Aline Sara, Anthony Guerbidjian et Reza Rahnema sont des pionniers de l’économie numérique solidaire. Ensemble, ces trois jeunes diplômés de l’Université de Columbia ont lancé NaTakallam, une plate-forme qui met en relation des réfugiés syriens au Liban et des personnes souhaitant apprendre l’arabe à travers le monde.
« En tant que libanaise ayant vécu la plupart de ma vie à l’étranger, j’ai toujours été frustrée par mon niveau d’arabe, explique Aline Sara, cofondatrice de NaTakallam. J’ai essayé différentes méthodes, mais c’était trop coûteux ou inadapté à mes besoins. » En effet, l’enseignement de l’arabe en Occident est souvent limité à l’arabe classique, peu utilisé dans la vie courante. Comme Sara, beaucoup de personnes ont du mal à apprendre le dialecte levantin.
L’afflux de réfugiés syriens au Liban est perçu par Sara et ses partenaires comme une opportunité. « Les Syriens ont souvent du mal à trouver un travail correctement payé au Liban, pourtant beaucoup d’entre eux sont qualifiés », explique-t-elle. Avec l’aide de l’association Sawa, ils proposent donc à de jeunes Syriens ayant une bonne base d’anglais et un accès régulier à Internet de converser sur Skype avec des étudiants en arabe.
Le modèle économique est simple et efficace. Une session d’une heure est facturée 15 dollars aux utilisateurs, soit près de
50 % moins cher qu’une heure de cours particuliers. De cette somme, dix dollars sont reversés aux participants syriens et cinq dollars reviennent à NaTakallam. Côté investissement, les fondateurs parviennent à financer eux-mêmes le site Web ainsi que quelques voyages à Beyrouth.
Pour trouver les premiers participants, NaTakallam utilise d’abord le bouche-à-oreille, puis s’empare des réseaux sociaux. En quelques mois, les élèves affluent. Le plus jeune à ce jour a dix ans, il vit en Alaska.

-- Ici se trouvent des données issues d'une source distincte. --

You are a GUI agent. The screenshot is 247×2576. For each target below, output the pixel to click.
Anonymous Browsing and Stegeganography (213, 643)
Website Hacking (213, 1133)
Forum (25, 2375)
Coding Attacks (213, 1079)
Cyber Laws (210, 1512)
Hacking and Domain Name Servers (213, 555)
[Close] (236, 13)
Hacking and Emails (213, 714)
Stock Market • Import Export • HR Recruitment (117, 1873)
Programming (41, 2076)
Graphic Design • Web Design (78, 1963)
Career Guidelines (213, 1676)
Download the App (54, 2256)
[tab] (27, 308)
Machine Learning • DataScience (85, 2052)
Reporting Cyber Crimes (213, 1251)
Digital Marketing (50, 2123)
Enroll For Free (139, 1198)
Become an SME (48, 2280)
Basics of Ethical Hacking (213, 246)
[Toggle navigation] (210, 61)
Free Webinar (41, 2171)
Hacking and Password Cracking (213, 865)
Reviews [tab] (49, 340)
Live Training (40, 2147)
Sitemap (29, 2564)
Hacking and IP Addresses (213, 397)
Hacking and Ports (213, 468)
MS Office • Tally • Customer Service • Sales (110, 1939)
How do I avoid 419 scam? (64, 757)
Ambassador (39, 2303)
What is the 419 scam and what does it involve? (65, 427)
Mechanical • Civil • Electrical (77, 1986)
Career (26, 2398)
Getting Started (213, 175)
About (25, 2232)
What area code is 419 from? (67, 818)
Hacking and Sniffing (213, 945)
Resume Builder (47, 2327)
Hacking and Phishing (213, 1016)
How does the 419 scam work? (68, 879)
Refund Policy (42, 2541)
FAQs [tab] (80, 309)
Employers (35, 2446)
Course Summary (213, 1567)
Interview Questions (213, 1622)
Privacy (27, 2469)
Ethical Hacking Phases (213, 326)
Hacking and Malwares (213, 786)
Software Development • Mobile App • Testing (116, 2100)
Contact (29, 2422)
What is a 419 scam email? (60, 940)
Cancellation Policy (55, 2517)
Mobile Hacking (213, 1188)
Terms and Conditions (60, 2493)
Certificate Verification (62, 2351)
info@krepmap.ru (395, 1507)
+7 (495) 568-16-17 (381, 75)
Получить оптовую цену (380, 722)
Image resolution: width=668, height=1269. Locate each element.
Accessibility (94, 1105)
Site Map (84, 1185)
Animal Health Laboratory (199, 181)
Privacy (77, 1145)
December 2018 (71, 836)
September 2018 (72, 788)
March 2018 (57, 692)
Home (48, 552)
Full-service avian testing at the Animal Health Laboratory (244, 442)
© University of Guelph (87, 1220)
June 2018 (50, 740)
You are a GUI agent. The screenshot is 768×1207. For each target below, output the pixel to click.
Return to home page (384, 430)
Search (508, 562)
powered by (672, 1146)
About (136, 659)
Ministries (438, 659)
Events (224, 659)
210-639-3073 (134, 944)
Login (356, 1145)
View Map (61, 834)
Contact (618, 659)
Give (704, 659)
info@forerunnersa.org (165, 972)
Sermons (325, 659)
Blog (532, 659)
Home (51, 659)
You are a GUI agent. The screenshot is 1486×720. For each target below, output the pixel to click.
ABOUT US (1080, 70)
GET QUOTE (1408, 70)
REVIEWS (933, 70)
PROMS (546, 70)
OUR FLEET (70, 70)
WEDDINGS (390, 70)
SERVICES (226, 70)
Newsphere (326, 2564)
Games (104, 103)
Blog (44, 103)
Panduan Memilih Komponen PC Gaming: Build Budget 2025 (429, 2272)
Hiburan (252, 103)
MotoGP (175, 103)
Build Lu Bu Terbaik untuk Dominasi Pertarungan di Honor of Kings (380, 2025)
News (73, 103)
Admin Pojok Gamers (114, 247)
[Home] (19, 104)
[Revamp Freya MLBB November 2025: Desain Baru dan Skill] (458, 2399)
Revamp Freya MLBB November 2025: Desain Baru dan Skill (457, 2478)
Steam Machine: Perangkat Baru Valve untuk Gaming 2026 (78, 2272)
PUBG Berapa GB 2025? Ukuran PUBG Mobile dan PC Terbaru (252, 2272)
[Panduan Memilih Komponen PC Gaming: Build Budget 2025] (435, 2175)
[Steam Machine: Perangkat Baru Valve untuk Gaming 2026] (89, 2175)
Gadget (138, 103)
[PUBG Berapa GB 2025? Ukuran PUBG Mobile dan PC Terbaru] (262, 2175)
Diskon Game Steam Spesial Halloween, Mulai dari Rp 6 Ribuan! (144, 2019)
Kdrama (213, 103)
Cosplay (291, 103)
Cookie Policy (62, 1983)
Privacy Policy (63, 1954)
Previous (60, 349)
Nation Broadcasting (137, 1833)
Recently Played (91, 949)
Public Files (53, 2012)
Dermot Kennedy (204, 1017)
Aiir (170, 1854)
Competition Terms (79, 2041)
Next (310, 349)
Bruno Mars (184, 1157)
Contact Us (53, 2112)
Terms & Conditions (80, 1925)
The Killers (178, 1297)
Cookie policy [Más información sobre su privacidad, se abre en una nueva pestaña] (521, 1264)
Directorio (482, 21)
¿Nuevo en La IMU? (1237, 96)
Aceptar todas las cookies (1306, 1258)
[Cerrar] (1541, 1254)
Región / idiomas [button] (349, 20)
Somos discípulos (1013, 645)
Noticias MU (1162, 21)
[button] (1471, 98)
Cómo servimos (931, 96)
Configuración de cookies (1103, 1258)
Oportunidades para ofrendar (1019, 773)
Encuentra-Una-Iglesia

Aujourd’hui, la plate-forme regroupe 160 “élèves” pour une vingtaine de “tuteurs” et est appelée à se développer. Côté débouchés, les fondateurs souhaitent étendre leur réseau à l’Europe et tentent de créer des partenariats avec des universités américaines qui pourraient utiliser NaTakallam sur le modèle des labos de langue, en complément des cours d’arabe classique. Côté recrutement, la petite équipe étudie les possibilités de collaboration avec des réfugiés en Turquie et en Jordanie.